■ AUFGABENSTELLUNG: Gib alle folgenden Einträge Zeile für Zeile unverändert aus.

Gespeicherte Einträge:
■ ■ ■ ■ ■ ■ ■

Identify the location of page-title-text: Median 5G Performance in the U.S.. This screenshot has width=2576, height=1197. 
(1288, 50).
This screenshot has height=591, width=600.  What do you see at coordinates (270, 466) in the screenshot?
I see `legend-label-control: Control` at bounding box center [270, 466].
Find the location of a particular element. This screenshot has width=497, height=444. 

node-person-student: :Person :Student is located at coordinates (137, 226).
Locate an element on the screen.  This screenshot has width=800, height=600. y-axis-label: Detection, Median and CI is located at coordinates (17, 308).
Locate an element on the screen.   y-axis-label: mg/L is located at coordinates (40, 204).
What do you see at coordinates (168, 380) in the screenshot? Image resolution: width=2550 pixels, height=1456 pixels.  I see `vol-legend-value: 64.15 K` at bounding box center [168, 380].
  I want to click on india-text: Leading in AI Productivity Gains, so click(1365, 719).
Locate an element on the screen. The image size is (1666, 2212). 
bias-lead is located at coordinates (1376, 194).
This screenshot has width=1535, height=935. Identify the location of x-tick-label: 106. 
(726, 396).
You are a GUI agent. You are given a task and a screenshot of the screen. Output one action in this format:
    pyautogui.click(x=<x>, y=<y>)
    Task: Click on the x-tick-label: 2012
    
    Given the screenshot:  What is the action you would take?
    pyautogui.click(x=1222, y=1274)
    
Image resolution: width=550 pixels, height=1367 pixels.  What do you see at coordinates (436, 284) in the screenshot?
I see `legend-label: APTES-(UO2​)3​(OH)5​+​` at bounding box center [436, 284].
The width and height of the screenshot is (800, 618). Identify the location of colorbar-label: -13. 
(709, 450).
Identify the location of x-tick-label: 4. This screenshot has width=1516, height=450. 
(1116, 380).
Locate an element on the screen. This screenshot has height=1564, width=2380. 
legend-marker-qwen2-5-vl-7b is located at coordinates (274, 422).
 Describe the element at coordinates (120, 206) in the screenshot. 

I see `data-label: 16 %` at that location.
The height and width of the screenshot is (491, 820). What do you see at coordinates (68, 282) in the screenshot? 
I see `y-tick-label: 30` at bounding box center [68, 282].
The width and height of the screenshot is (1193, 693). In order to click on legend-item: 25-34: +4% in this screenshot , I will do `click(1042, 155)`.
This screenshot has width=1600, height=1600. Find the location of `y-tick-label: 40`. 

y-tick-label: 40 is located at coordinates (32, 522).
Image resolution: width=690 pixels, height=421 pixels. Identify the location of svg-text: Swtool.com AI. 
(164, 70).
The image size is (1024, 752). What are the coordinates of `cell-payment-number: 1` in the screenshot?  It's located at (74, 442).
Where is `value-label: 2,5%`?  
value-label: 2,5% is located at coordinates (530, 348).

■ ■ ■ ■ ■ ■ ■

■ ANTWORTFELD:
Identify the location of page-title-text: Median 5G Performance in the U.S.. This screenshot has width=2576, height=1197. 
(1288, 50).
This screenshot has height=591, width=600.  What do you see at coordinates (270, 466) in the screenshot?
I see `legend-label-control: Control` at bounding box center [270, 466].
Find the location of a particular element. This screenshot has width=497, height=444. 

node-person-student: :Person :Student is located at coordinates (137, 226).
Locate an element on the screen.  This screenshot has width=800, height=600. y-axis-label: Detection, Median and CI is located at coordinates (17, 308).
Locate an element on the screen.   y-axis-label: mg/L is located at coordinates (40, 204).
What do you see at coordinates (168, 380) in the screenshot? Image resolution: width=2550 pixels, height=1456 pixels.  I see `vol-legend-value: 64.15 K` at bounding box center [168, 380].
  I want to click on india-text: Leading in AI Productivity Gains, so click(1365, 719).
Locate an element on the screen. The image size is (1666, 2212). 
bias-lead is located at coordinates (1376, 194).
This screenshot has width=1535, height=935. Identify the location of x-tick-label: 106. 
(726, 396).
You are a GUI agent. You are given a task and a screenshot of the screen. Output one action in this format:
    pyautogui.click(x=<x>, y=<y>)
    Task: Click on the x-tick-label: 2012
    
    Given the screenshot:  What is the action you would take?
    pyautogui.click(x=1222, y=1274)
    
Image resolution: width=550 pixels, height=1367 pixels.  What do you see at coordinates (436, 284) in the screenshot?
I see `legend-label: APTES-(UO2​)3​(OH)5​+​` at bounding box center [436, 284].
The width and height of the screenshot is (800, 618). Identify the location of colorbar-label: -13. 
(709, 450).
Identify the location of x-tick-label: 4. This screenshot has width=1516, height=450. 
(1116, 380).
Locate an element on the screen. This screenshot has height=1564, width=2380. 
legend-marker-qwen2-5-vl-7b is located at coordinates (274, 422).
 Describe the element at coordinates (120, 206) in the screenshot. 

I see `data-label: 16 %` at that location.
The height and width of the screenshot is (491, 820). What do you see at coordinates (68, 282) in the screenshot? 
I see `y-tick-label: 30` at bounding box center [68, 282].
The width and height of the screenshot is (1193, 693). In order to click on legend-item: 25-34: +4% in this screenshot , I will do `click(1042, 155)`.
This screenshot has width=1600, height=1600. Find the location of `y-tick-label: 40`. 

y-tick-label: 40 is located at coordinates (32, 522).
Image resolution: width=690 pixels, height=421 pixels. Identify the location of svg-text: Swtool.com AI. 
(164, 70).
The image size is (1024, 752). What are the coordinates of `cell-payment-number: 1` in the screenshot?  It's located at (74, 442).
Where is `value-label: 2,5%`?  
value-label: 2,5% is located at coordinates (530, 348).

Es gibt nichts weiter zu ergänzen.